■ **SUPPLIED MATERIAL**:
========

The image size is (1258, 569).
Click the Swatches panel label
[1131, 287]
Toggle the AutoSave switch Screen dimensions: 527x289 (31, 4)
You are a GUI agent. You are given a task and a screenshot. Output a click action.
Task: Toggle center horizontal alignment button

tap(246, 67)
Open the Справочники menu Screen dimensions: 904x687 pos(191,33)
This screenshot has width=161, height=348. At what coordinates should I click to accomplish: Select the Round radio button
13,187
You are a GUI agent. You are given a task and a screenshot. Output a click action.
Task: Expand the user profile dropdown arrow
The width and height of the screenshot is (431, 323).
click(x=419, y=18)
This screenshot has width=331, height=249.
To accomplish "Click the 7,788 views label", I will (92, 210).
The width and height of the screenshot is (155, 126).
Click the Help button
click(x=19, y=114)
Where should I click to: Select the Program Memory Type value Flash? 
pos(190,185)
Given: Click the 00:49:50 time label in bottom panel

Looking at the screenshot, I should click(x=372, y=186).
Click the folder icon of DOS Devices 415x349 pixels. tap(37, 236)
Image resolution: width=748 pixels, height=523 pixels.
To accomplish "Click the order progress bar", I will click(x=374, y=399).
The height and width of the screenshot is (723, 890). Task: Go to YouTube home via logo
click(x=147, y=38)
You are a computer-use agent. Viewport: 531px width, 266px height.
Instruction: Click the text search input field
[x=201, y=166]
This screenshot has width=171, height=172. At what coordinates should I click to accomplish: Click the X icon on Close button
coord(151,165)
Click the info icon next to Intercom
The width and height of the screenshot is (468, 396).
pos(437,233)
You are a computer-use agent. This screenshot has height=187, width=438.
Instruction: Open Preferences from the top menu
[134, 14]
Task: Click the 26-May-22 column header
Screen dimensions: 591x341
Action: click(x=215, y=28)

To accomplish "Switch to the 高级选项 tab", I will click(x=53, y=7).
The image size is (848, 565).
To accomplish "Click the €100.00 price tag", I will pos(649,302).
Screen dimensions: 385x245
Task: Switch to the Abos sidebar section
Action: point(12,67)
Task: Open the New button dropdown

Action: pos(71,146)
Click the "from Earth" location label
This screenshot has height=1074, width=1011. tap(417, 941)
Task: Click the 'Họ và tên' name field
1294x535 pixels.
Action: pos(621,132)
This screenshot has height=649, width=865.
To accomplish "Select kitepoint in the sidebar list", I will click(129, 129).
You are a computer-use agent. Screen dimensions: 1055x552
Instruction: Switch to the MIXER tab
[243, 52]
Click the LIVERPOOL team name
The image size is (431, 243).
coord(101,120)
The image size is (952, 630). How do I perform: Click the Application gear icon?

========

■ **ASSIGNMENT**:
All of the material must be written out again without any change.

■ **WRITTEN RESPONSE**:
The image size is (1258, 569).
Click the Swatches panel label
[1131, 287]
Toggle the AutoSave switch Screen dimensions: 527x289 (31, 4)
You are a GUI agent. You are given a task and a screenshot. Output a click action.
Task: Toggle center horizontal alignment button

tap(246, 67)
Open the Справочники menu Screen dimensions: 904x687 pos(191,33)
This screenshot has width=161, height=348. At what coordinates should I click to accomplish: Select the Round radio button
13,187
You are a GUI agent. You are given a task and a screenshot. Output a click action.
Task: Expand the user profile dropdown arrow
The width and height of the screenshot is (431, 323).
click(x=419, y=18)
This screenshot has width=331, height=249.
To accomplish "Click the 7,788 views label", I will (92, 210).
The width and height of the screenshot is (155, 126).
Click the Help button
click(x=19, y=114)
Where should I click to: Select the Program Memory Type value Flash? 
pos(190,185)
Given: Click the 00:49:50 time label in bottom panel

Looking at the screenshot, I should click(x=372, y=186).
Click the folder icon of DOS Devices 415x349 pixels. tap(37, 236)
Image resolution: width=748 pixels, height=523 pixels.
To accomplish "Click the order progress bar", I will click(x=374, y=399).
The height and width of the screenshot is (723, 890). Task: Go to YouTube home via logo
click(x=147, y=38)
You are a computer-use agent. Viewport: 531px width, 266px height.
Instruction: Click the text search input field
[x=201, y=166]
This screenshot has width=171, height=172. At what coordinates should I click to accomplish: Click the X icon on Close button
coord(151,165)
Click the info icon next to Intercom
The width and height of the screenshot is (468, 396).
pos(437,233)
You are a computer-use agent. This screenshot has height=187, width=438.
Instruction: Open Preferences from the top menu
[134, 14]
Task: Click the 26-May-22 column header
Screen dimensions: 591x341
Action: click(x=215, y=28)

To accomplish "Switch to the 高级选项 tab", I will click(x=53, y=7).
The image size is (848, 565).
To accomplish "Click the €100.00 price tag", I will pos(649,302).
Screen dimensions: 385x245
Task: Switch to the Abos sidebar section
Action: point(12,67)
Task: Open the New button dropdown

Action: pos(71,146)
Click the "from Earth" location label
This screenshot has height=1074, width=1011. tap(417, 941)
Task: Click the 'Họ và tên' name field
1294x535 pixels.
Action: pos(621,132)
This screenshot has height=649, width=865.
To accomplish "Select kitepoint in the sidebar list", I will click(129, 129).
You are a computer-use agent. Screen dimensions: 1055x552
Instruction: Switch to the MIXER tab
[243, 52]
Click the LIVERPOOL team name
The image size is (431, 243).
coord(101,120)
The image size is (952, 630). How do I perform: Click the Application gear icon?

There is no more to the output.